The need for security during the game is understandable, but transparency and legal justification are needed every step of the way. Any proposal in the field of security must respect fundamental rights. International human rights law still applies to the Olympic Games and a thorough review of such measures is vital.
So far, the bill fails to show how such AI-powered video surveillance will comply with human rights standards. The French government has failed to demonstrate how the measures comply with the principle of proportionality and what safeguards will be put in place to avoid a permanent surveillance infrastructure, such as privacy protection measures, strict restrictions and purpose limitations, and data minimization.
This is a pernicious, widespread application of AI-driven mass surveillance that cannot be justified. The human rights threats posed by the development and use of AI by private companies and government agencies in the European Union are well documented. The technology is used to the detriment of marginalized groups, including migrants, and black and brown people. In a open letter At the initiative of the European Center for Not-for-Profit Law, 38 civil society organisations, including Amnesty International, have called on French policymakers to reject the draft law that would allow invasive surveillance, as it would pose a huge threat to fundamental rights and freedoms.
The draft legislation would subject spectators en route to sporting events in Paris to unwarranted surveillance, from ubiquitous fixed CCTV cameras to drones set to detect “abnormal or suspicious” activity in crowds. Such overly broad definitions should be challenged, and we should ask ourselves some pressing questions: who sets the standard for what is ‘normal’? Officials monitoring indications of “abnormal or suspicious” activity also have the power to exacerbate a chilling effect on dissent and protests, as well as fuel discrimination against already targeted communities.
States have used major sporting events to enact and embed a panopticon of surveillance measures, pushing societies toward an Orwellian dystopia. While French authorities claim this is a short-term experimental move, Amnesty International fears that this bill will silently expand mass surveillance and police powers permanently in France.
The London 2012 Olympic Games is a vivid example of how states have used major sporting events to install and expand intrusive, permanent, and oppressive surveillance measures. In 2017, during the UEFA Champions League final in Cardiff, South Wales police used facial recognition cameras and falsely 2,000 people spotted as possible criminals, showing how intrusive and unreliable such measures are.
At Amnesty International, we have extensively documented how thousands of CCTV cameras have been with facial recognition deployed all over New York City – most of them in communities of color and reinforcing racially discriminatory policing. The technology has led to harassment of Black Lives Matter protesters and wrongful arrests of predominantly black residents.
This bill is not only a dangerous step with regard to privacy and human rights, but it also betrays the spirit of the European Union (EU) AI law – a globally important piece of legislation that aims to regulate AI and respect fundamental rights. protect the EU, of which France is an influential member.

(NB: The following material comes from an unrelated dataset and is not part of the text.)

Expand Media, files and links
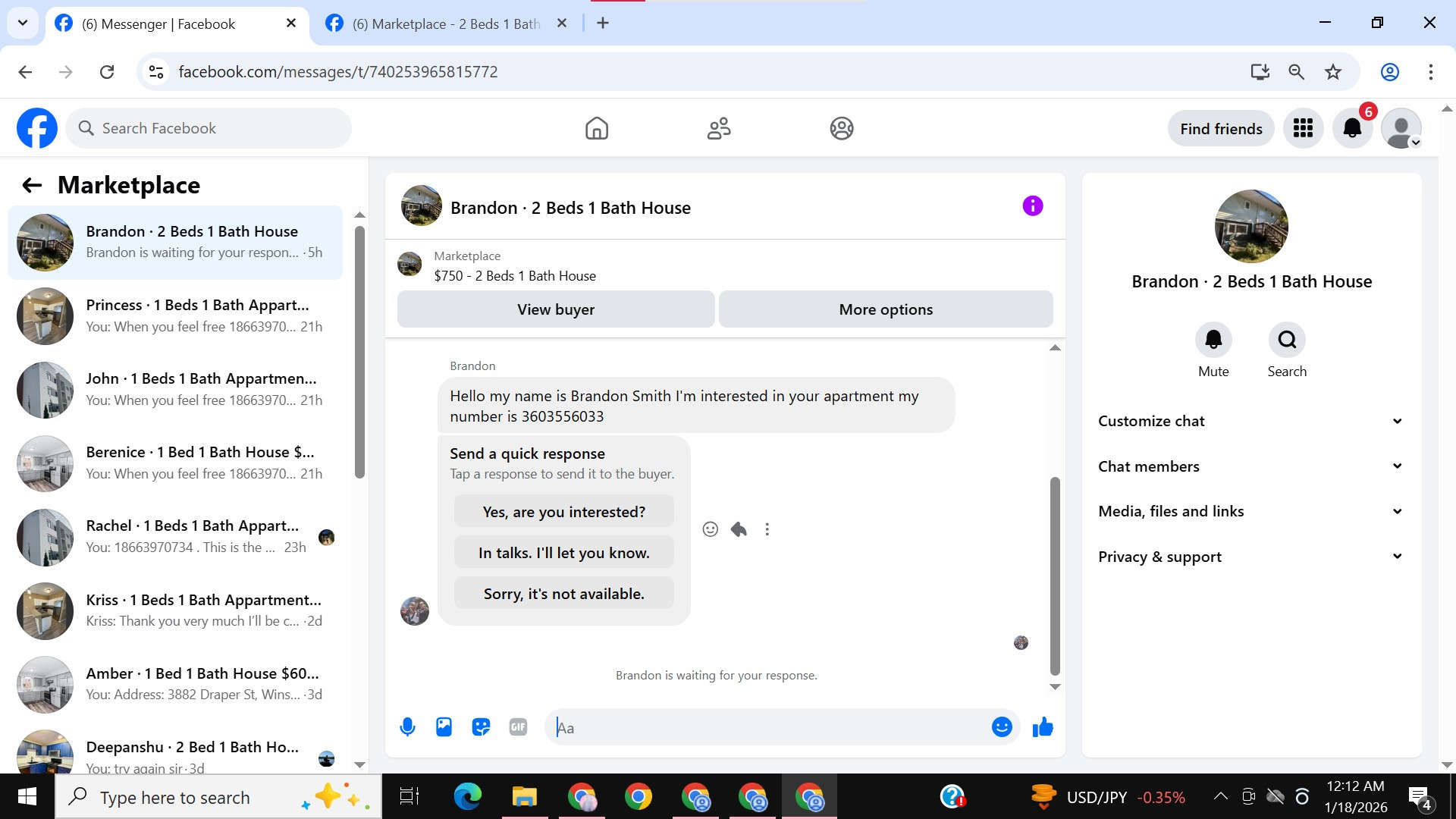The height and width of the screenshot is (819, 1456). [1250, 511]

France’s plan to introduce such dizzying measures during the Olympics could shape how AI systems and mass surveillance are regulated and governed in the EU. Amnesty International believes that the EU, through negotiations on the AI law, should end rampant, abusive and discriminatory practices based on artificial intelligence, including the use of all facial recognition systems used for mass surveillance.

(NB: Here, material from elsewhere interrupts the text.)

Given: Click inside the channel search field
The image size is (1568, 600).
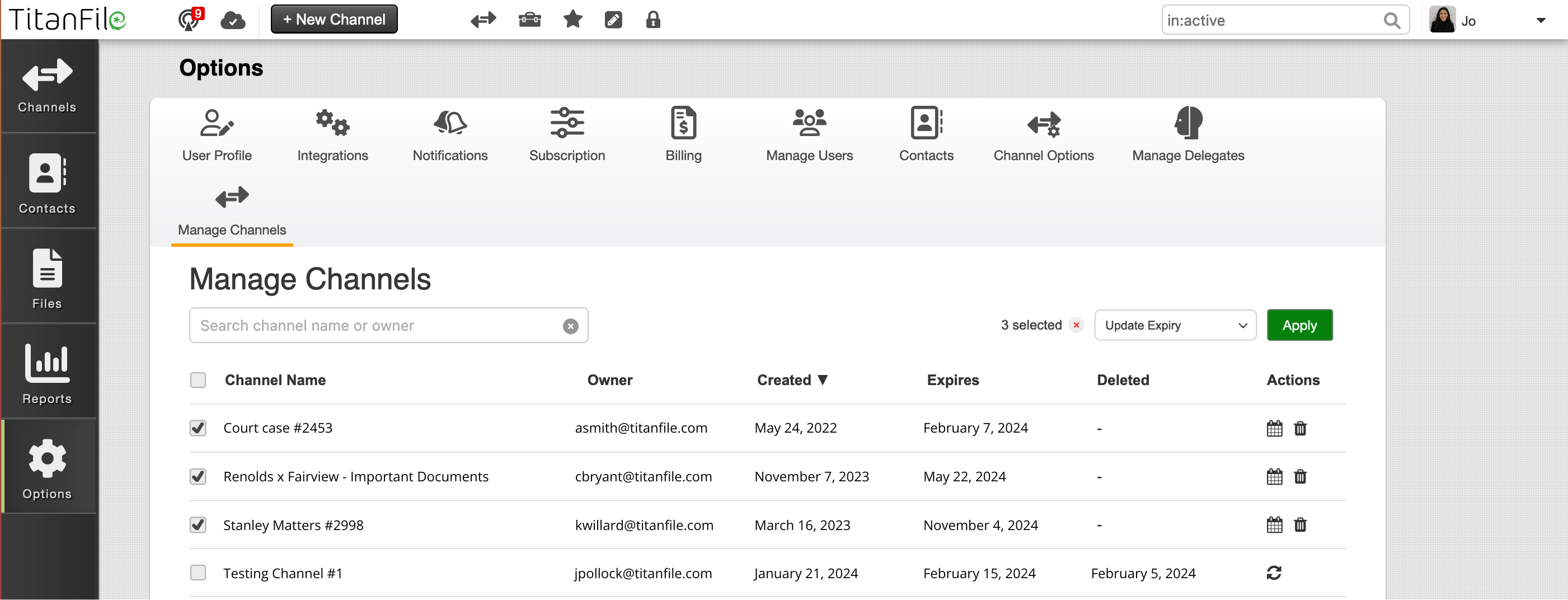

Along with a coalition of civil society actors campaigning for a human rights-compliant European AI regulation, Amnesty International has called for a complete ban on facial recognition technologies that enable mass and discriminatory surveillance, as well as systems that categorize people based on of protected characteristics or gender identity. We have also called for the banning of emotion recognition systems that claim to infer people’s emotions and mental states, given the lack of scientific validity of these technologies and their extreme intrusiveness.
As an EU member state, France would have to comply with EU AI regulations. This new bill will directly conflict French law with pending EU law. Meanwhile, as an influential member state, France is trying to lower the bar that the EU AI law aims to set for the protection of human rights.
If France continues to legalize mass surveillance at the national level, one of the biggest sporting events in the world risks becoming one of the most significant privacy violations worldwide.
The views expressed in this article are those of the author and do not necessarily reflect the editorial view of Al Jazeera.